Mr Arens glowed with fatherly pride at the success of his creation, for it had been he who had lifted the young Mr Netanyahu from obscurity (working as a furniture salesman) and appointed him as his deputy when he served as Israel's ambassador to Washington in 1982; he who secured the rising star's subsequent appointment as Israel's envoy to the UN; and he who again gave him a deputy's post when he was appointed foreign minister in 1988.

It was Mr Arens, too, who campaigned tirelessly among Israeli Arab voters in 1996, securing an estimated 20,000 votes for Mr Netanyahu; a critical boost, given that the entire margin of victory was less than 30,000 votes.

The analytical ex-aeronautical engineer said he sought no post in Mr Netanyahu's government and got none. But yesterday's declaration of full-scale political rivalry marks the full severance of master and pupil.

Mr Netanyahu, buoyed in recent days by a mild improvement in his polling numbers and by half-hearted pledges of loyalty from some top Likud figures, took the news of Mr Arens's candidacy in forced good form, declaring that everyone in the party had the democratic right to oppose him, but expressing confidence he'd be confirmed first as Likud leader and then, on election day, May 17th, as prime minister.

He is almost certainly correct in the first of those assertions, but the fact that so close an ally as Mr Arens has now so clearly lost faith in him may damage Mr Netanyahu badly among the wider electorate.
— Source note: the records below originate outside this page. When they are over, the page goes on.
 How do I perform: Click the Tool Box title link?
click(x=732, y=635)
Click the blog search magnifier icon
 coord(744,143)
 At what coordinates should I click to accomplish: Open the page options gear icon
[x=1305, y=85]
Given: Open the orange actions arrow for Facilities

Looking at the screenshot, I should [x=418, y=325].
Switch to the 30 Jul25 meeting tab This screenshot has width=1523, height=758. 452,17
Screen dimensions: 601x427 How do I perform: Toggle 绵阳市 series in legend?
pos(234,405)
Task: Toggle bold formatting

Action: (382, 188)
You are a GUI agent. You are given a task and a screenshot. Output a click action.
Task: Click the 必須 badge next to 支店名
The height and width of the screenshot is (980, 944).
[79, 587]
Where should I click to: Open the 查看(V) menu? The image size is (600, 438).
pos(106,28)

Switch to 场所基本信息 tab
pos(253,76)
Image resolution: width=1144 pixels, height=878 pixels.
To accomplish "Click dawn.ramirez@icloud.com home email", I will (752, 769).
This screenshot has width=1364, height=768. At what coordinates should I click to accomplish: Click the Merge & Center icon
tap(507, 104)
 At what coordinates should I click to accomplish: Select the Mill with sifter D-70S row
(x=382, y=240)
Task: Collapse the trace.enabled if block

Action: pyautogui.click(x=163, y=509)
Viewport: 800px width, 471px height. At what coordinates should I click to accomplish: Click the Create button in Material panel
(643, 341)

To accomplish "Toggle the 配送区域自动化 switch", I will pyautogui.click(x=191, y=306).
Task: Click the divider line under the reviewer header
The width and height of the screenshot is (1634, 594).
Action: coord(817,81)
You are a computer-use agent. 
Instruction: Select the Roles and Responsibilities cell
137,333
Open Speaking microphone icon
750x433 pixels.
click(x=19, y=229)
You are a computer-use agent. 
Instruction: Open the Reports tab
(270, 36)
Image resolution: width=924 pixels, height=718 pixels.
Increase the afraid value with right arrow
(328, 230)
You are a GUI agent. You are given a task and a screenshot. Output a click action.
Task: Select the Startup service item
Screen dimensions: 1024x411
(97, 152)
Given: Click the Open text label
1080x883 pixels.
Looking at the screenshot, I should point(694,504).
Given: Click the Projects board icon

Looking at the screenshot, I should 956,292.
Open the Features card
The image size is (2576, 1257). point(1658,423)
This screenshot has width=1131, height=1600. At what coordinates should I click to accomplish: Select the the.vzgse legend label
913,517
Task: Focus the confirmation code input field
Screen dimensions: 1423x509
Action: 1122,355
Meanwhile, the Israeli Labour Party leader, Mr Shimon Peres, yesterday addressed the Palestinian Legislative Council, at a session in the West Bank town of Ramallah. Mr Peres, who has gathered an international delegation of statesmen, including Mr Mikhail Gorbachev, Mr F.W. de Klerk, Dr Henry Kissinger and Archbishop Desmond Tutu for the annual meeting of his Peres Centre for Peace, urged the Palestinians not to unilaterally declare statehood on May 4th, but rather to wait for a negotiated accord on independence.